Triton vs. Kamaitachi (CMLL; February 10, 2015 – viewed at https://www.youtube.com/watch?v=UVsJBmou6vM)
On the front page of Back Body Drop, you may have noticed that we’re keeping a list of our top matches that we’ve seen in the past few months. Kamaitachi’s match against Dragon Lee during the New Japan/CMLL Fantasticamania shows in January will likely be very high up in my thinking for match of the year – so we’re going to go back a year, with a match from Kamaitachi’s currently “home” group, CMLL.
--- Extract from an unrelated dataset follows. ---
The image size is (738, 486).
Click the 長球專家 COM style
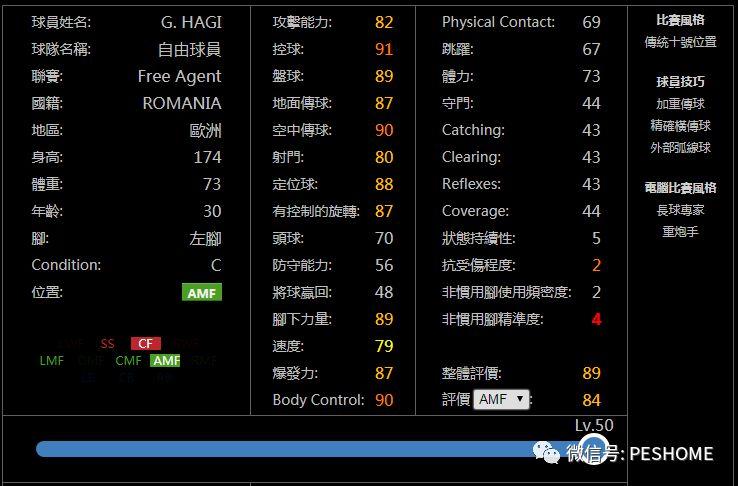681,210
Triton comes out in a mostly-white tights and mask, wearing a black vest, with Rammstein’s “Du Hast” as his theme music. Kamaitachi, on the other hand, appears in a red/black/silver attire, with a furry red/black half/half mask finishing it off, as the cameramen seem to focus a lot more on the ring girls than they should.
Kamaitachi immediately takes down Triton with a headscissor roll-up, but gets a near fall as Triton goes to work on a STF-come-headlock that he keeps on for a matter of seconds. Kamaitachi gets up and is armdragged into the ropes, before returning the favour with a STF-set up that Triton gets out of. Triton chops Kamaitachi in the middle of the ring, and Kamaitachi returns fire, before eating a boot to the midsection, and finally a huracanrana that sends Kamaitachi out of the ring. Triton follows up with another, but Kamaitachi catches him and powerbombs him in the ring, before exiting the ring and using the aisle to have a run-up to dropkick Triton in the ring.
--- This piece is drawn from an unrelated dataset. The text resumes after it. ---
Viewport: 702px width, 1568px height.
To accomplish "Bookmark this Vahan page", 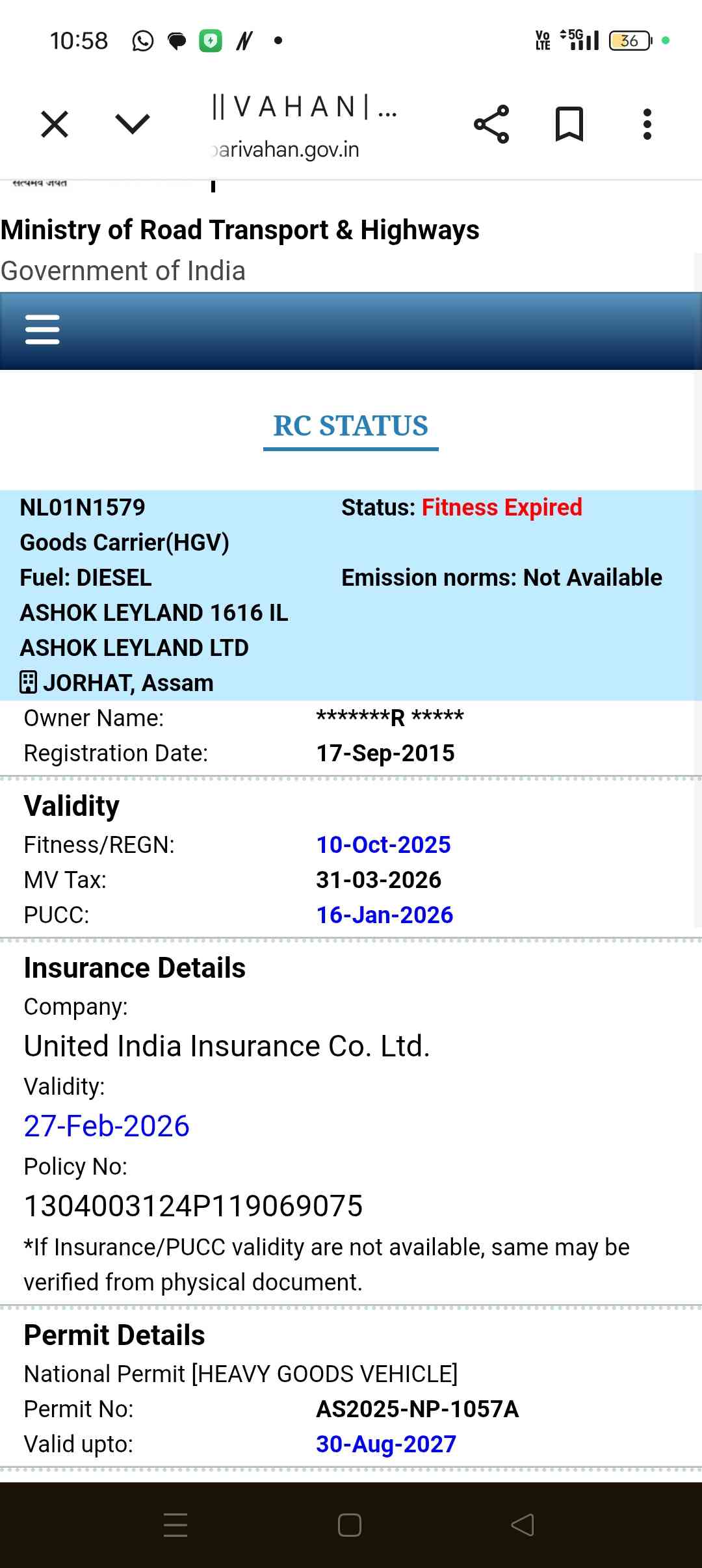I will tap(569, 124).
A body-press follows from Kamaitachi to the floor after Triton had left to try and regain his marbles. Back in the ring now, and Kamaitachi tries to remove Triton’s mask, but fails and instead goes for a sitout suplex which gets him a two count. Triton whips Kamaitachi into the ropes, but he slides out to the floor, followed by Triton as the pair play chase with each other. Kamaitachi makes it back to the ring first, but his effort to charge Triton off the ropes fails when Triton pulls the top rope down, sending his foe crashing to the floor.
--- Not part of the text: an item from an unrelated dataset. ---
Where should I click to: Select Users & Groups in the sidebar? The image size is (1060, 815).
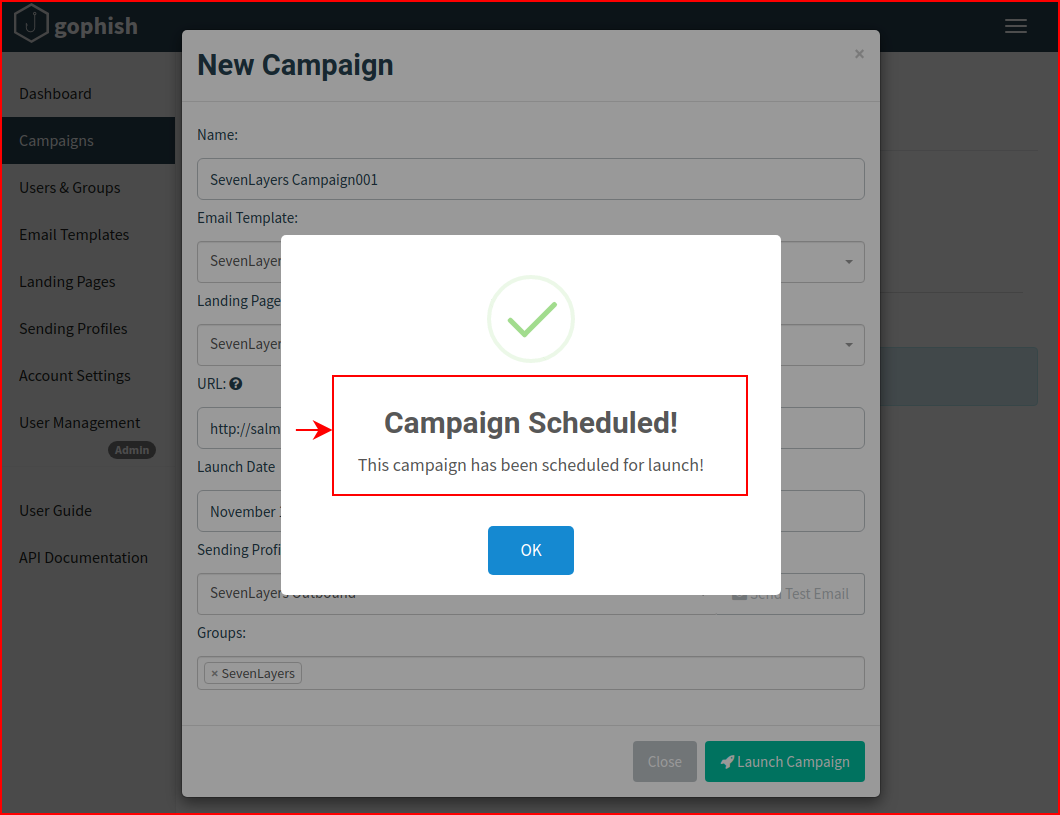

Triton hits an Asai moonsault to the floor, taking out Kamaitachi, and as the match hits the five minute mark, the pair make it back into the ring. Kamaitachi again baseball slides out of the ring after Triton whips him into the corner, but that only sets up Triton to successfully hit a tope con hilo. Triton throws Kamaitachi back into the ring and delivers a stiff chop to the chest, then picks him up in a Fireman’s carry and dumps him to the mat. A standing moonsault follows, getting Triton a near-fall.
Triton repeats the spot with the Fireman’s carry, but instead follows up with a senton bomb off the top rope that gets him a near fall. The pair exchange more slaps to the chest afterwards, with Triton connecting with a rear spinning kick, then a tiltawhirl backbreaker on Kamaitachi. Yet another Fireman’s carry drop puts Kamaitachi to the mat, and Triton goes up top once more, but he misses a corkscrew moonsault as Kamaitachi rolls out of the way into the corner.
Kamaitachi grabs the rope and “skins the cat” to get himself onto the top rope, diving into the seated body of Triton, as both knees smash into his face, and that’s all she wrote. A win for Kamaitachi, despite having been on the losing side for the vast majority of this one – and I don’t think I’m being too unkind in saying that this was nowhere near the same league as his match with Dragon Lee in Korakuen Hall!